(Source data)
⟨
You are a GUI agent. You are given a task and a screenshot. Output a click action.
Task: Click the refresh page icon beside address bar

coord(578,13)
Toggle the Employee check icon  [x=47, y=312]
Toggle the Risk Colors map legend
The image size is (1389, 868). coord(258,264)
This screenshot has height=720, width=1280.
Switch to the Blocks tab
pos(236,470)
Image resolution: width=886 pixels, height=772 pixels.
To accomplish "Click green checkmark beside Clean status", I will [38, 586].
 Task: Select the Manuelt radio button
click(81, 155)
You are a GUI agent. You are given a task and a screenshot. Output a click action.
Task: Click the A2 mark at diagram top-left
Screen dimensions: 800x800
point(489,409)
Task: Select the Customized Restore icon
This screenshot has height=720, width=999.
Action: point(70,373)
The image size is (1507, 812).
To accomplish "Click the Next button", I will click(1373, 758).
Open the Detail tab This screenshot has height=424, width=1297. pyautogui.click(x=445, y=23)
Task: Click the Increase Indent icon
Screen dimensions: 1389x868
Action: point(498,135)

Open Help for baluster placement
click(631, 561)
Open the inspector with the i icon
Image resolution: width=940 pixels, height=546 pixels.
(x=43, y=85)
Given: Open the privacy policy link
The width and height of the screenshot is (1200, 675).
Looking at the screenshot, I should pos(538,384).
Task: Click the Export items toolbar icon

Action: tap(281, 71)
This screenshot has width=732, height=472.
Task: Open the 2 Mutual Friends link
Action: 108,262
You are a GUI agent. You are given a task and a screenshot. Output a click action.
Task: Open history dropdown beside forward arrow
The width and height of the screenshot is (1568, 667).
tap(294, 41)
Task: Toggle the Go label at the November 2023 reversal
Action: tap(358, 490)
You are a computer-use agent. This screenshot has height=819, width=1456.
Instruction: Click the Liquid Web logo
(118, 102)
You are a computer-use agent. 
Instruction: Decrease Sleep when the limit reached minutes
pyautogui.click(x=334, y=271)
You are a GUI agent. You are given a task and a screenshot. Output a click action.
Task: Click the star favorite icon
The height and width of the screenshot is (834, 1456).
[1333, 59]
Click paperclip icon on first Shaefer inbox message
⟩
◆ Exercise goal ◆
Update the data above by replacing every occurrence of "Output a click action" with "Return a single click action", leaving everything else unchanged.

◆ Output of the task ◆
You are a GUI agent. You are given a task and a screenshot. Return a single click action.
Task: Click the refresh page icon beside address bar

coord(578,13)
Toggle the Employee check icon  [x=47, y=312]
Toggle the Risk Colors map legend
The image size is (1389, 868). coord(258,264)
This screenshot has height=720, width=1280.
Switch to the Blocks tab
pos(236,470)
Image resolution: width=886 pixels, height=772 pixels.
To accomplish "Click green checkmark beside Clean status", I will [38, 586].
 Task: Select the Manuelt radio button
click(81, 155)
You are a GUI agent. You are given a task and a screenshot. Return a single click action.
Task: Click the A2 mark at diagram top-left
Screen dimensions: 800x800
point(489,409)
Task: Select the Customized Restore icon
This screenshot has height=720, width=999.
Action: point(70,373)
The image size is (1507, 812).
To accomplish "Click the Next button", I will click(1373, 758).
Open the Detail tab This screenshot has height=424, width=1297. pyautogui.click(x=445, y=23)
Task: Click the Increase Indent icon
Screen dimensions: 1389x868
Action: point(498,135)

Open Help for baluster placement
click(631, 561)
Open the inspector with the i icon
Image resolution: width=940 pixels, height=546 pixels.
(x=43, y=85)
Given: Open the privacy policy link
The width and height of the screenshot is (1200, 675).
Looking at the screenshot, I should pos(538,384).
Task: Click the Export items toolbar icon

Action: tap(281, 71)
This screenshot has width=732, height=472.
Task: Open the 2 Mutual Friends link
Action: 108,262
You are a GUI agent. You are given a task and a screenshot. Return a single click action.
Task: Open history dropdown beside forward arrow
The width and height of the screenshot is (1568, 667).
tap(294, 41)
Task: Toggle the Go label at the November 2023 reversal
Action: tap(358, 490)
You are a computer-use agent. This screenshot has height=819, width=1456.
Instruction: Click the Liquid Web logo
(118, 102)
You are a computer-use agent. 
Instruction: Decrease Sleep when the limit reached minutes
pyautogui.click(x=334, y=271)
You are a GUI agent. You are given a task and a screenshot. Return a single click action.
Task: Click the star favorite icon
The height and width of the screenshot is (834, 1456).
[1333, 59]
Click paperclip icon on first Shaefer inbox message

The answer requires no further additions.